In MS cases classified into the endophenotype 3 (E3) group based on blood proteomic data, for example, the team detected relatively poor response to interferon-beta-based immunotherapy. Likewise, the E3 group had higher rates of disease progression during four years of follow-up when treated with interferon-beta compared to other treatments such as glatiramer acetate (GA) or dimethyl fumarate (DMF).

"Whereas immune signatures associated with E1 and E2 were normalized to a comparable extent by all three DMTs investigated," the authors reported, the interferon-beta treatment "exhibited only limited effects on signature alterations associated with the inflammatory E3 as compared with GA and DMF."

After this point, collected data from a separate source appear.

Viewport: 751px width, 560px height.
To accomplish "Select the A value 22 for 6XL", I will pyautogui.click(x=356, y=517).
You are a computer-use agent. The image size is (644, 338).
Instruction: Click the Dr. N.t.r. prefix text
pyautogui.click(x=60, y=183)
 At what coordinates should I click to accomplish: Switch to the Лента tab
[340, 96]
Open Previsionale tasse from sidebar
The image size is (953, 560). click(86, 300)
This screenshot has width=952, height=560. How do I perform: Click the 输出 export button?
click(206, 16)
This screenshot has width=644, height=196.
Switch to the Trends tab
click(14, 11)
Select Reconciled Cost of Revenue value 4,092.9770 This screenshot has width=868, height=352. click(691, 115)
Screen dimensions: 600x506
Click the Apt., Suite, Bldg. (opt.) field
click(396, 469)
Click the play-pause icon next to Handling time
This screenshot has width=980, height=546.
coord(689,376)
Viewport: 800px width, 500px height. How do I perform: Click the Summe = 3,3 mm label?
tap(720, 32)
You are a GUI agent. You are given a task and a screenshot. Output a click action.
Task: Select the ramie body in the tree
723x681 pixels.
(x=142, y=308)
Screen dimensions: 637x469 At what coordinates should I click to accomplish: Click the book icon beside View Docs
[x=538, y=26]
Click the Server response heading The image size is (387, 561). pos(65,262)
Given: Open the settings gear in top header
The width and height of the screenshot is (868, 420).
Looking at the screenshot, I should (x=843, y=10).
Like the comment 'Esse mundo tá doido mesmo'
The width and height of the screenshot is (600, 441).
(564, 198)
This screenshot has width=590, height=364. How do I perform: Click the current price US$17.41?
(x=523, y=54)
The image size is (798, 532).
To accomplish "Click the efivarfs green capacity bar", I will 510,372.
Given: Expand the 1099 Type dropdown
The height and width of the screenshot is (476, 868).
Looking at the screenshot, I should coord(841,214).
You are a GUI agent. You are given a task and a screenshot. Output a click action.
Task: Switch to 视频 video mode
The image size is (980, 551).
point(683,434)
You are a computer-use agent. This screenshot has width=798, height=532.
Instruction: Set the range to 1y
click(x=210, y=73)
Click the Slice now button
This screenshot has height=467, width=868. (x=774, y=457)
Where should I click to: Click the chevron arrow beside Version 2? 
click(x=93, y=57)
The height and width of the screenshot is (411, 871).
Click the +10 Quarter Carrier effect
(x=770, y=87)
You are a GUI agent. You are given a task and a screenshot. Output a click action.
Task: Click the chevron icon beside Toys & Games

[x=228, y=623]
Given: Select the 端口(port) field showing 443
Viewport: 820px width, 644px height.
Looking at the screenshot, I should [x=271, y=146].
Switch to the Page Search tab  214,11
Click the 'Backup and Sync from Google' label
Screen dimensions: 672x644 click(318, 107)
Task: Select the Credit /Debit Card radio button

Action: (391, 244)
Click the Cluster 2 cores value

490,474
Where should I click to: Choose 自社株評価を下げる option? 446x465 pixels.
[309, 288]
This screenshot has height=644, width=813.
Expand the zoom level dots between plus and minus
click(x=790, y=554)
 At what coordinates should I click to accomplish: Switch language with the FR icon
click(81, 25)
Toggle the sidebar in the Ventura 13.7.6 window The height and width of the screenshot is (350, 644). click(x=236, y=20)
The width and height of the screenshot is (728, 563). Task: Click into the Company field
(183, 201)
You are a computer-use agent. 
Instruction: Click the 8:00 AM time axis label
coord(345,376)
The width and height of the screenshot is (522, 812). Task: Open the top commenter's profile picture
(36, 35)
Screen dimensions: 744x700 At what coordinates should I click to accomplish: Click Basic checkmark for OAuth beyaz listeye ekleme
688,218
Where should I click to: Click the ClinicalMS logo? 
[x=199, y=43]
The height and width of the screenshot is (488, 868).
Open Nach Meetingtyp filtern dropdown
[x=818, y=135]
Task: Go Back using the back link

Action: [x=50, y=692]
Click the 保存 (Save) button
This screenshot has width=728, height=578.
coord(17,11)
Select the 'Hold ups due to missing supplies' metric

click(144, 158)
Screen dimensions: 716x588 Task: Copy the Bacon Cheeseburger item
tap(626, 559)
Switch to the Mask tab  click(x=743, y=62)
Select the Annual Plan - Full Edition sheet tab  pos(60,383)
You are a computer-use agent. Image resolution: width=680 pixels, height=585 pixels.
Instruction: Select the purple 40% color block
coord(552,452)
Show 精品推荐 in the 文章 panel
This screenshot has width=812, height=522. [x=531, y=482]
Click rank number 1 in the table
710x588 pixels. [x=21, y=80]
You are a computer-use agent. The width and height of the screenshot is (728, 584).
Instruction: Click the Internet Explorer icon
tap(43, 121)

Together, they suggested, findings from the study point to the possibility of using blood-based endophenotype testing to offer tailored treatment options to individuals with MS.

"The concept of personalized treatment selection, as it has already been implemented in oncology, still needs to be successfully translated into the field of autoimmunity," the authors explained, noting that "[t]reatments tailored to patients' subgroups instead of the one drug fits all [approach] will pave the way to precision medicine in MS."